■ Task objective: Starting from the first line below, count the lines carrying the string "icon" and answer with the count by itself.
(Source material begins)
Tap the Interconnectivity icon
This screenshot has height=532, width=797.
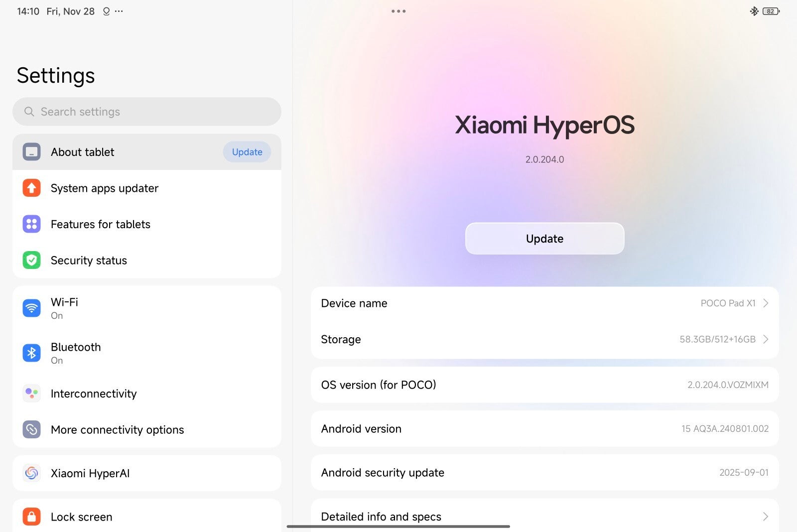tap(31, 394)
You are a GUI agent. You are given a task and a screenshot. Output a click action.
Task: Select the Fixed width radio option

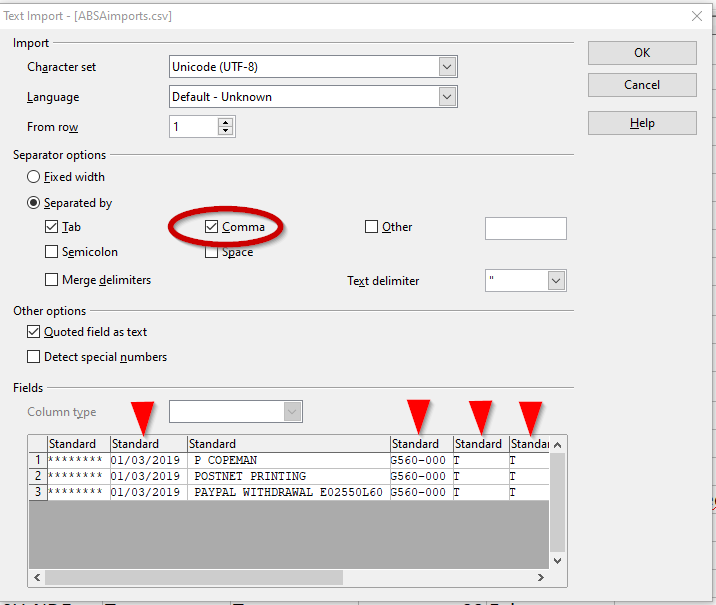(35, 177)
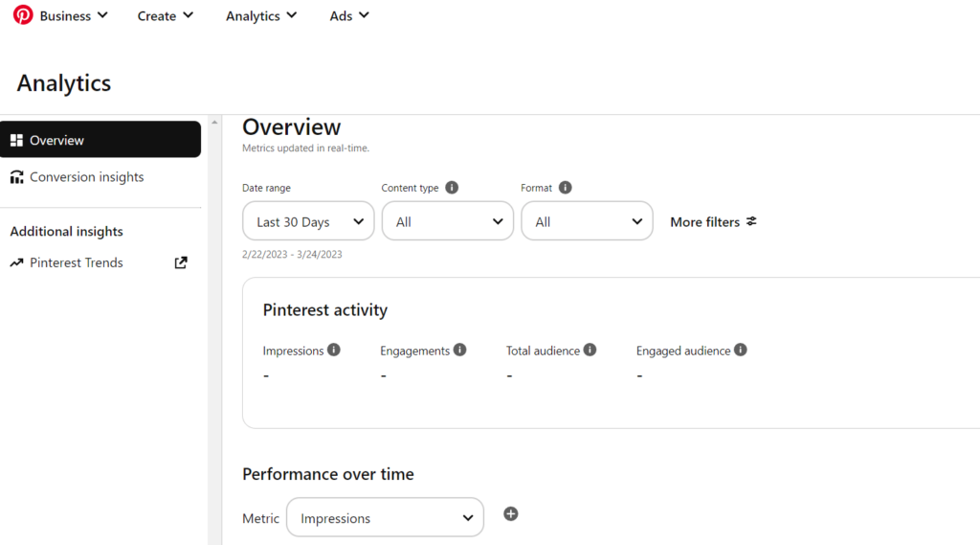Expand the Content type dropdown
Screen dimensions: 980x545
coord(448,221)
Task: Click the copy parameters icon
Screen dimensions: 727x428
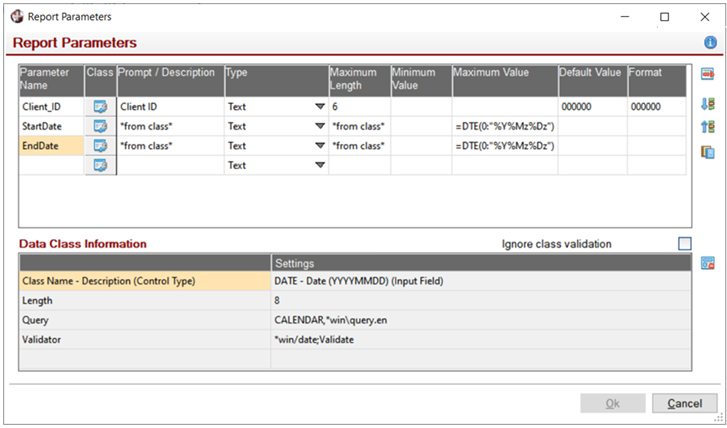Action: pos(708,152)
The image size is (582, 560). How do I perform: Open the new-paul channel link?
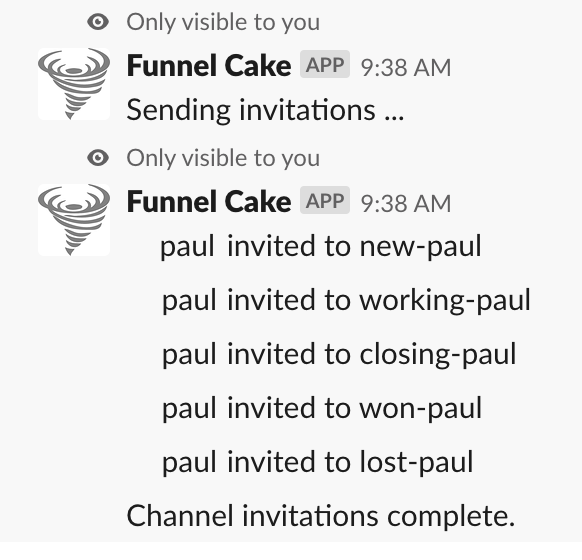(x=421, y=246)
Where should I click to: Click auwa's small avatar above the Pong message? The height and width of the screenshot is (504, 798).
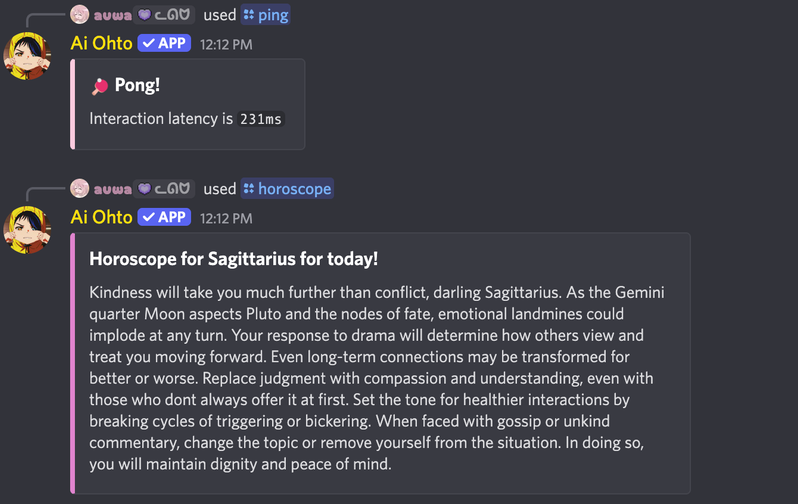[x=80, y=15]
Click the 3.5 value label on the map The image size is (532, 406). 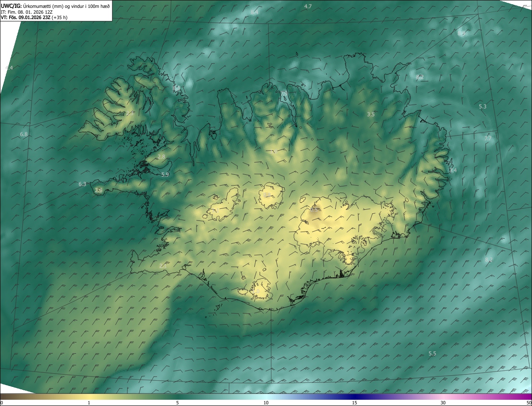click(x=371, y=114)
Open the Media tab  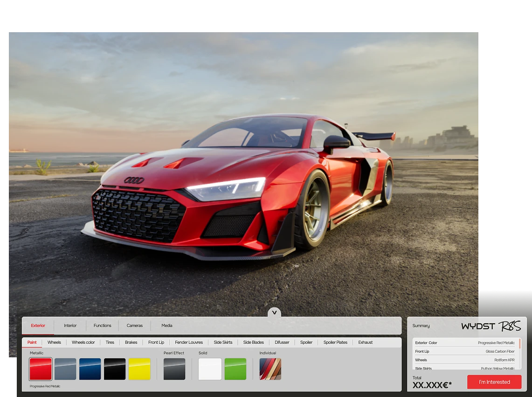(167, 326)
(Source material ends)
■ Output of the task: 2